Também há previsão de regras para coibir descontos indevidos em folha, tema sensível porque, na prática, reduz o salário líquido e pode comprometer despesas básicas.

  • Proteção do mínimo existencial salarial contra práticas abusivas
  • Regras para contratação e renovação de consignado com autorização clara
  • Medidas de prevenção ao assédio financeiro e a descontos irregulares
Análise da Lei do consignado e seus impactos em atos governamentais
Imagem: Pedro Boeno | Reaja Agora News

Como a proposta pode impactar o cidadão na prática

Se avançar, o texto tende a mexer diretamente na relação entre trabalhador, empregador (responsável pela folha) e instituições que operam o consignado, ao reforçar deveres de informação e consentimento.

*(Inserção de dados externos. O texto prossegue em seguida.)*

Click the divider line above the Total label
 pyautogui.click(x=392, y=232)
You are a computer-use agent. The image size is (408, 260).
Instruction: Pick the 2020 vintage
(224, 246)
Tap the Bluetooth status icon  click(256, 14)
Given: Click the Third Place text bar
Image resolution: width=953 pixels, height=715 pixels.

Para o consumidor, o ganho potencial é reduzir “armadilhas” de refinanciamento automático e impedir que uma contratação ocorra sem manifestação inequívoca, especialmente em operações feitas por canais digitais.

Para empresas e órgãos pagadores, a discussão deve envolver controles para evitar descontos contestados. Na ponta, isso pode reduzir disputas sobre lançamentos em contracheque e cobranças sobre valores já debitados.

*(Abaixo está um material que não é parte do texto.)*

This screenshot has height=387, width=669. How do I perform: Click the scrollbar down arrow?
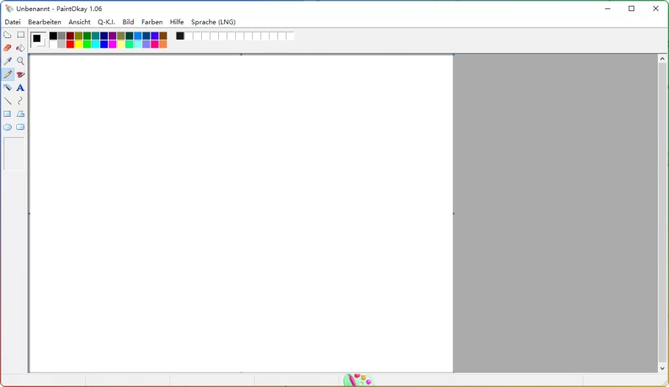(x=662, y=367)
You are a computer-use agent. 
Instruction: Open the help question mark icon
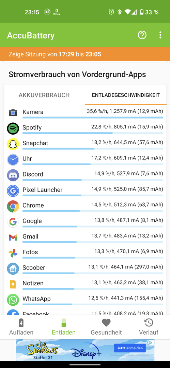(x=142, y=35)
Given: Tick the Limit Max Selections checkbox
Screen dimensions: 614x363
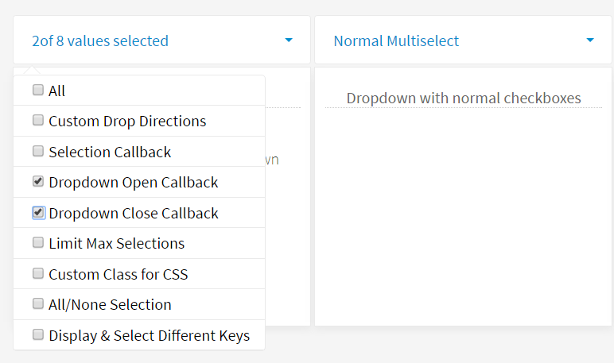Looking at the screenshot, I should pyautogui.click(x=38, y=243).
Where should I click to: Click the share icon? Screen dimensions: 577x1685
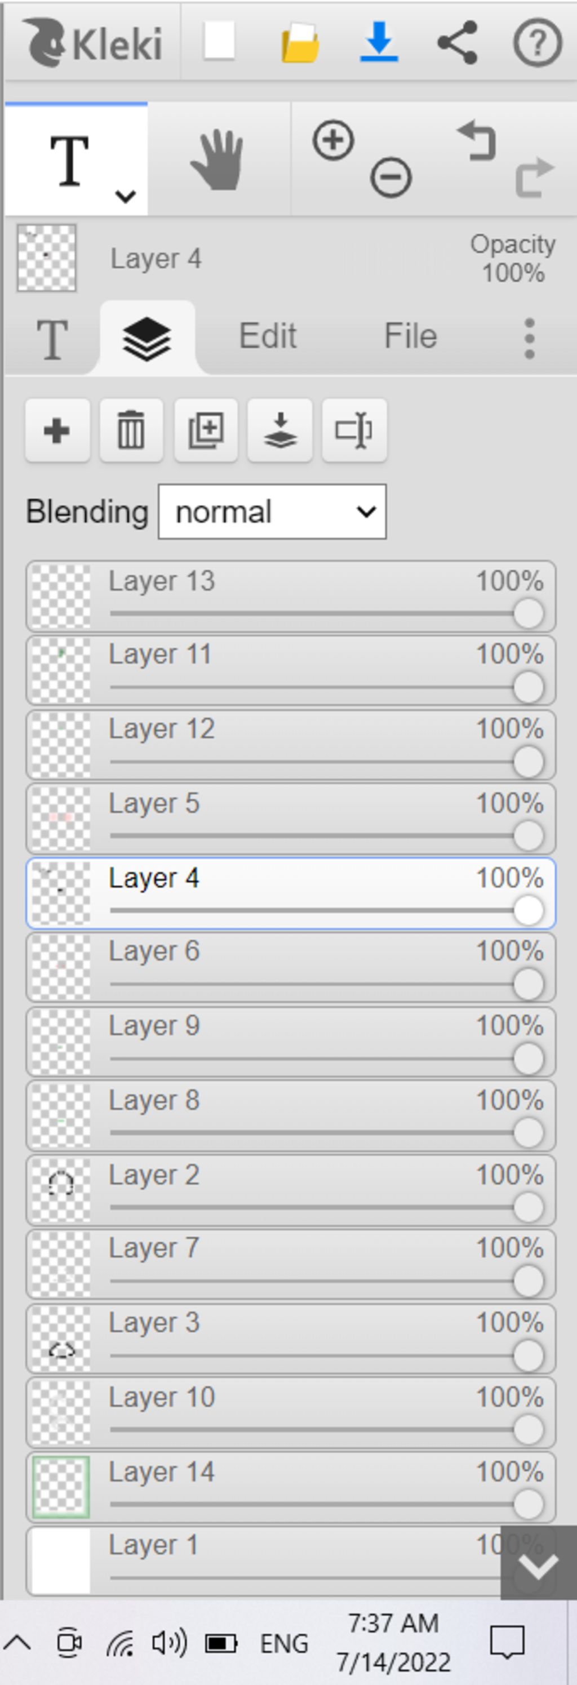pyautogui.click(x=457, y=43)
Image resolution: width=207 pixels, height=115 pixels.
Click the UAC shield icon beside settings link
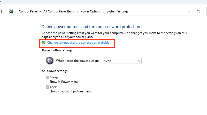(x=44, y=43)
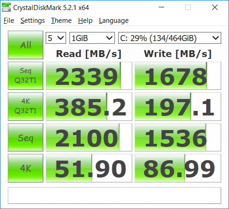Open the Language menu
Image resolution: width=229 pixels, height=209 pixels.
point(114,21)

  1. O projeto é apresentado e distribuído para comissões
  2. Recebe pareceres, pode ser alterado e votado
  3. Se aprovado, segue ao Senado e depois à sanção presidencial

Tramitação: onde o texto está e quais são os próximos passos

A Câmara registrou o PL 3150/2026 com a ementa de instituir a Lei de Defesa do Trabalhador Endividado e alterar normas relacionadas ao tema. A tramitação ocorre no rito legislativo ordinário.

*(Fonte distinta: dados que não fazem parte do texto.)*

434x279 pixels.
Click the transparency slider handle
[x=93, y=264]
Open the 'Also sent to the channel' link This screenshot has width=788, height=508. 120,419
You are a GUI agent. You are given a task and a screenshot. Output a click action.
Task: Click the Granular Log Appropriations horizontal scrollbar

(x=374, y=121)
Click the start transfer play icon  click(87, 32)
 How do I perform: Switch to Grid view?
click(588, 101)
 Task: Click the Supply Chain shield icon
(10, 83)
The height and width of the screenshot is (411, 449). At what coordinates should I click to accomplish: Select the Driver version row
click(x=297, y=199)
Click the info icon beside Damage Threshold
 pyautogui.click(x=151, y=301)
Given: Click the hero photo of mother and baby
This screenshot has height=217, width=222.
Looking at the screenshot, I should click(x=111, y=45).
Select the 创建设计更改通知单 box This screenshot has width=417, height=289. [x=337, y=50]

Na prática, isso significa que o texto ainda pode passar por ajustes, emendas e negociações antes de chegar ao plenário. O ritmo dependerá de relatórios nas comissões e de eventual acordo para votação.

O ponto central do debate será equilibrar proteção ao salário e ao consumidor com a manutenção de uma oferta de crédito que, para muitas famílias, funciona como alternativa de reorganização financeira.

O projeto foi noticiado pela Agência Câmara nesta manhã, detalhando o objetivo de proteger a renda salarial contra abusos e coibir práticas como assédio financeiro e descontos indevidos.

Enquanto o Congresso discute novas regras, o cidadão pode acompanhar o andamento para entender quando — e se — as mudanças chegam ao dia a dia, sobretudo para quem usa ou pretende usar consignado.

Segundo a proposta apresentada em 24/08/2026, o foco é conter abusos que afetam diretamente a renda do trabalhador.

A ficha de tramitação identifica o PL 3150/2026 na Câmara e descreve mudanças pretendidas em normas ligadas ao consumo e ao consignado.

Para conferir atos oficiais federais que podem dialogar com políticas públicas correlatas, o acesso pode ser feito pelo serviço de consulta ao Diário Oficial da União.

Dúvidas Sobre o PL 3150/2026 e a “Lei de Defesa do Trabalhador Endividado”

O projeto apresentado na Câmara em 24/08/2026 mira práticas de crédito que atingem o salário, como assédio financeiro e descontos indevidos em folha. Abaixo, respostas diretas sobre o que muda e quando pode valer.

Esse projeto já está valendo para bancos e financeiras?

Não. O PL 3150/2026 ainda precisa tramitar na Câmara, ser aprovado também no Senado e, por fim, ser sancionado para virar lei. Até lá, é uma proposta em discussão.

O que é “assédio financeiro” no contexto do projeto?

É a abordagem insistente e abusiva para empurrar crédito ou renovação de contratos, especialmente quando isso compromete a renda do trabalhador. O texto tenta criar mecanismos para coibir esse tipo de prática.

Se houver desconto indevido em folha, o que o projeto tenta evitar?

Ele busca reforçar regras para impedir descontos sem autorização clara e para proteger a renda salarial. A ideia é reduzir casos em que o trabalhador perde parte do salário líquido por lançamentos contestados.